Llegué a Castro, estuve con Lee y al salir, me dirigí al acantilado.
La belleza del lugar me sobrecogió, enmudecí, el síndrome de Sthendal se apoderó de mi, cerré los ojos, pero el sonido de las olas del Cantábrico intentando penetrar en las rocas con una potencia salvaje se apoderaba de mi cuerpo y me estremecí hasta tal punto que tuve que sentarme, respirar profundamente, volver al coche, cambiarlo de sitio, tranquilizarme e intentar de nuevo la hazaña de sumirme en la contemplación de la belleza con el alma serena.
La ubicación de la iglesia de Santa María de la Asunción de Castro Urdiales, gótico del siglo XIII, patrimonio de la humanidad nombrada por mi sin temor a equivocarme, es estremecedor.
Solo pensar en la experiencia que tuve al llegar a la Atalaya me causa un efecto físico difícil de describir.

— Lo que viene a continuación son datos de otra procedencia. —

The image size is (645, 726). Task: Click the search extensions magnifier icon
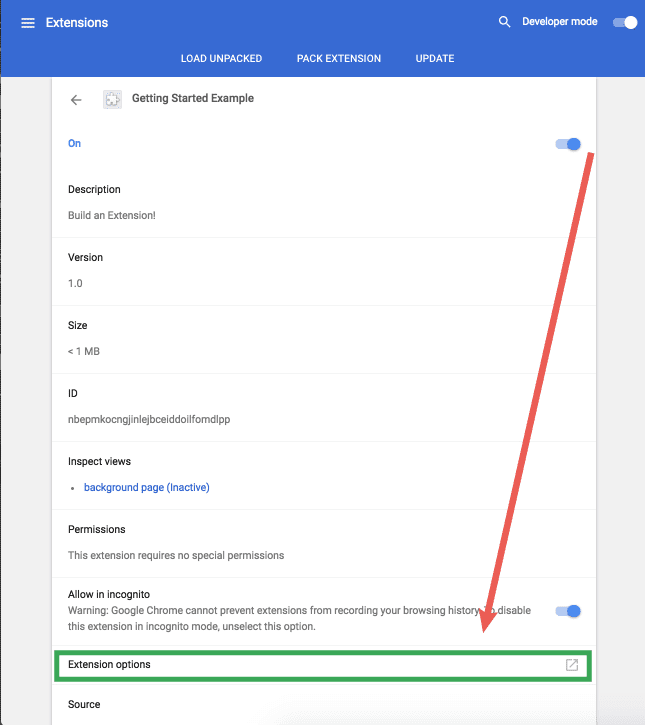tap(504, 22)
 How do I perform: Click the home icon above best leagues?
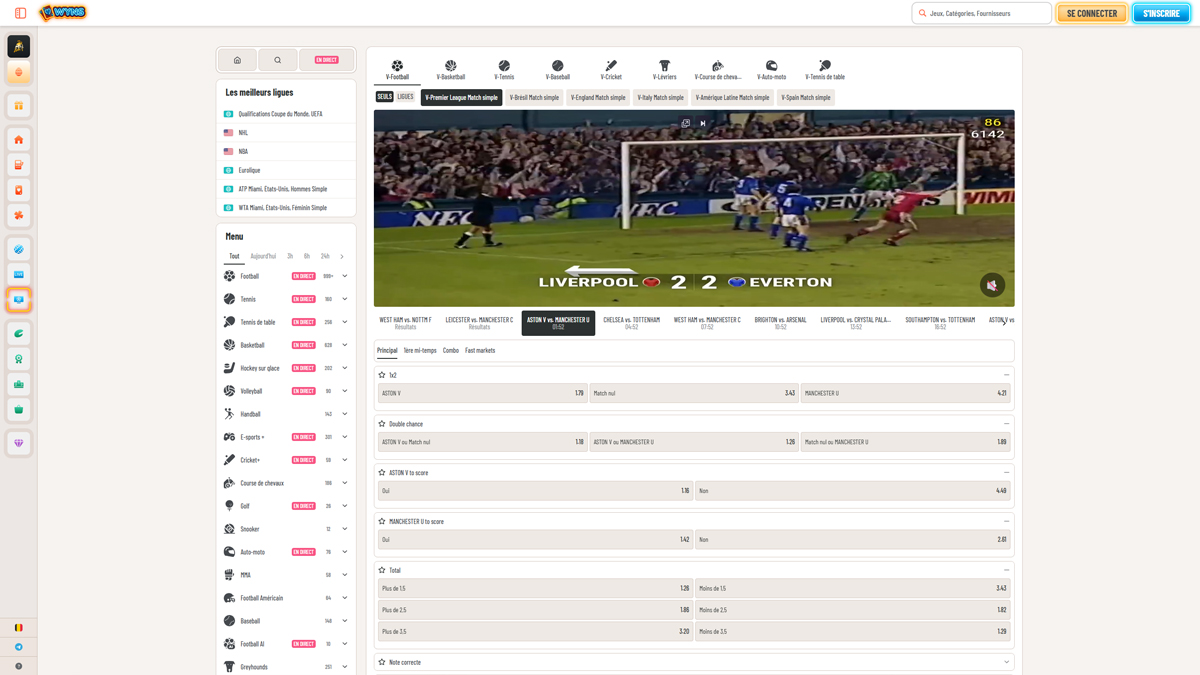237,60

La palabra es importante pero la experiencia individual tiene las de ganar.
No poseo el lenguaje del poeta para describir las sensaciones internas.
Se trata de un cúmulo de vibraciones que se juntan para formar un conjunto que abarca todos los sentidos y la memoria de estos:
el sonido rugiente de las olas rompientes con el olor a salitre y las gaviotas chillando y volando como locas,
el horizonte lejano de la mar serena y allí, erguida e inmutable, la bella iglesia, inconsciente de su belleza y guardián de tantos conocimientos históricos de los que ha sido testigo y nunca los contará, discreta y petrificada.